Database System Implementation

Solutions for Chapter 5

Solutions for Section 5.1

Solutions for Section 5.2

Solutions for Section 5.3

Solutions for Section 5.4

Solutions for Section 5.1

Exercise 5.1.1(a)

First, notice that if a rectangle does not have its upper-right corner in the northeast quadrant of the point (10,20), then it surely does not intersect the given rectangle. Likewise, if a rectangle does not have its lower-left corner in the southwest quadrant of the point (40,30), it cannot intersect. However, all rectangles that meet both conditions do intersect the given rectangle. An SQL query to check these conditions is:
     SELECT id
     FROM Rectangles
     WHERE xur >= 10.0 AND yur >= 20.0 AND
           xll <= 40.0 AND yll <= 30.0;

Exercise 5.1.2(a)

     SELECT color, COUNT(*)
     FROM Sales
     WHERE item = 'shirt'
     GROUP BY color
     HAVING COUT(*) > 1000;

Exercise 5.1.4

When we use the index for x, we retrieve 1000n pointers. These pointers are on about 5n leaf blocks. As in Example 5.5, we shall add one disk I/O for an intermediate block, and none for a leaf block. The index for YY requires the same number of B-tree block accesses, for a total of 10n+2 index blocks.

Because the data file is assumed sorted by x, the pointers in the intersection, of which there are n^2/1,000,000, are spread over fraction n/1000 of the blocks of the data file or 10n blocks. Thus, the total number of block accesses is 20n+2.

This number can be mor or less than reading all 10,000 data blocks. It is less, and therefore offers an advantage over a scan of the entire data file, if n < 500.

Exercise 5.1.5(a)

It is easier to calculate the probability that we will not be successful; it is the probability that each of 1,000,000 points chosen randomly and independently is outside a circle of radius d. The probability that any one point is outside the circle is 1 - pid^2/1000000, so the probability that all 1,000,000 points are outside is that raised to the millionth power.

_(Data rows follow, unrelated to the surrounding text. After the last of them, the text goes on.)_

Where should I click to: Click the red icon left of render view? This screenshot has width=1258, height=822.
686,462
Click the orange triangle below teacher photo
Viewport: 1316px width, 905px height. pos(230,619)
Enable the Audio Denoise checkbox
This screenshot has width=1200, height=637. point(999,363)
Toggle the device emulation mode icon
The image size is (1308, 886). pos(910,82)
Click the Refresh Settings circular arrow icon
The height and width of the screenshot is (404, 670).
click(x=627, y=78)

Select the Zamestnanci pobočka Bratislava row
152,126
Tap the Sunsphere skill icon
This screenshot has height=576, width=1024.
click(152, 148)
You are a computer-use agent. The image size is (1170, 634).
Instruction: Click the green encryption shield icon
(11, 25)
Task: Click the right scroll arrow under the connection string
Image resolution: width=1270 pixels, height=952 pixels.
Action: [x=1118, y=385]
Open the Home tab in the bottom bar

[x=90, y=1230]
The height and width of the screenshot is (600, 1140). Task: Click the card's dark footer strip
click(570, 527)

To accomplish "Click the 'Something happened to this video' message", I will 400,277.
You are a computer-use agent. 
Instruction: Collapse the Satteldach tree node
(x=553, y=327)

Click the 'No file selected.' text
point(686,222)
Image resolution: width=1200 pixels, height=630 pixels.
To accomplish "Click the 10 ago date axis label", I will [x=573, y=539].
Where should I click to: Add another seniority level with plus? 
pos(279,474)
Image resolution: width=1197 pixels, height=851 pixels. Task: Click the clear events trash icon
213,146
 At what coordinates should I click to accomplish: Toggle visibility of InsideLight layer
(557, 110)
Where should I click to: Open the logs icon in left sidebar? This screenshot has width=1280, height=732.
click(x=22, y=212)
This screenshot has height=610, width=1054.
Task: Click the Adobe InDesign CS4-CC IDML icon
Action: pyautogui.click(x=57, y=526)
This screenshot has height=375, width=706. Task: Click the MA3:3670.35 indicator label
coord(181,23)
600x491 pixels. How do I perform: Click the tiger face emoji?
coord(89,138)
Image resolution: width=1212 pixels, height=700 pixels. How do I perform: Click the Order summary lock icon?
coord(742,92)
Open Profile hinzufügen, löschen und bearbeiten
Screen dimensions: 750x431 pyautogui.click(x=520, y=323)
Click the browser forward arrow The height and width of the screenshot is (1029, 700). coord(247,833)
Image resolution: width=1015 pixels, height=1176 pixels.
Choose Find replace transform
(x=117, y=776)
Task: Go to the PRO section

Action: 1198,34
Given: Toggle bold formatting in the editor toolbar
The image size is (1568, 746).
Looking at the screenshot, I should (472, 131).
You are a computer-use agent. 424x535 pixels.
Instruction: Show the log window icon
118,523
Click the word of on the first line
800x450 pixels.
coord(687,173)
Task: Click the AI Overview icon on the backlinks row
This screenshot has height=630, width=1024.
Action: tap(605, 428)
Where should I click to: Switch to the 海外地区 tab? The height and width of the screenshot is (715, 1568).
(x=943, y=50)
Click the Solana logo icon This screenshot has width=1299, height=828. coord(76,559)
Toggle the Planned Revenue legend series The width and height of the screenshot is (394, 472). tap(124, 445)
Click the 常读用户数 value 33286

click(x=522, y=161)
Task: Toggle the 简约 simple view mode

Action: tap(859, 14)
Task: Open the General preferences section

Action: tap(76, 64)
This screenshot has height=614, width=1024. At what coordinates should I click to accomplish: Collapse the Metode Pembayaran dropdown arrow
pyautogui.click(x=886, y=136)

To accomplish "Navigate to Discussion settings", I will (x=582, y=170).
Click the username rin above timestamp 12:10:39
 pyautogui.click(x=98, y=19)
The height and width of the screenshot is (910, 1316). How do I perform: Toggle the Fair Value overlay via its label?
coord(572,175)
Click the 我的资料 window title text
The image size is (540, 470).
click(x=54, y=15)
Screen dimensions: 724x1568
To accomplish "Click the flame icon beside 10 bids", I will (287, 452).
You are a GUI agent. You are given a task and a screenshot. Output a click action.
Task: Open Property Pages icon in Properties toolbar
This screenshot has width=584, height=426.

There is a useful approximation for small x, that (1-x)^{a/x} = e^{-a}. Thus, the approximate probability of failure is e^{-pi*d^2}, and the probability of success, i.e., that we shall find a point within radius d is 1 - e^{-pi*d^2}.

Return to Top

Solutions for Section 5.2

Exercise 5.2.1(a)

Among the many ways to accomplish this task is to put one grid line in the hard-disk dimension at 8, and four grid lines in the speed dimension, at 280, 320, 360, and 420.

Exercise 5.2.4(a)

The best choice is to split according to speed, by introducing a grid line at 260 or thereabouts. That line divides two of the rectangles nontrivially, while any grid line in the RAM dimension will only split the one overflowing bucket.

Exercise 5.2.5(b)

The distance to the closest point found so far is a little more than 15. Points closer than that to the target point (110,205) can be found in five neighboring rectangles, those with lower-left corners at (80,200), (80,150), (100,150), (120,150), and (120,200).

Exercise 5.2.6(a)

It is possible to have 7 nonempty buckets, but no more. To see that there can be no more, notice that each of the 6 grid lines can only intersect the line of the data points once, and each intersection increases the number of line segments of the data points by 1. By choosing the grid points so that no two cross on the line of data points, we can in fact divide the data into 7 nonempty buckets.

Exercise 5.2.9

The approximate number of blocks/bucket is ceiling(m^2/100), because m^2 is the expected number of points in a square of side m, and there are 100 points per block. Since we assume the query boundaries do not coincide with a grid line, the expected number of stripes covered by the query in each dimension is 50/m + 1. Thus, the expected number of buckets that must be examined per query is (50/m + 1)^2.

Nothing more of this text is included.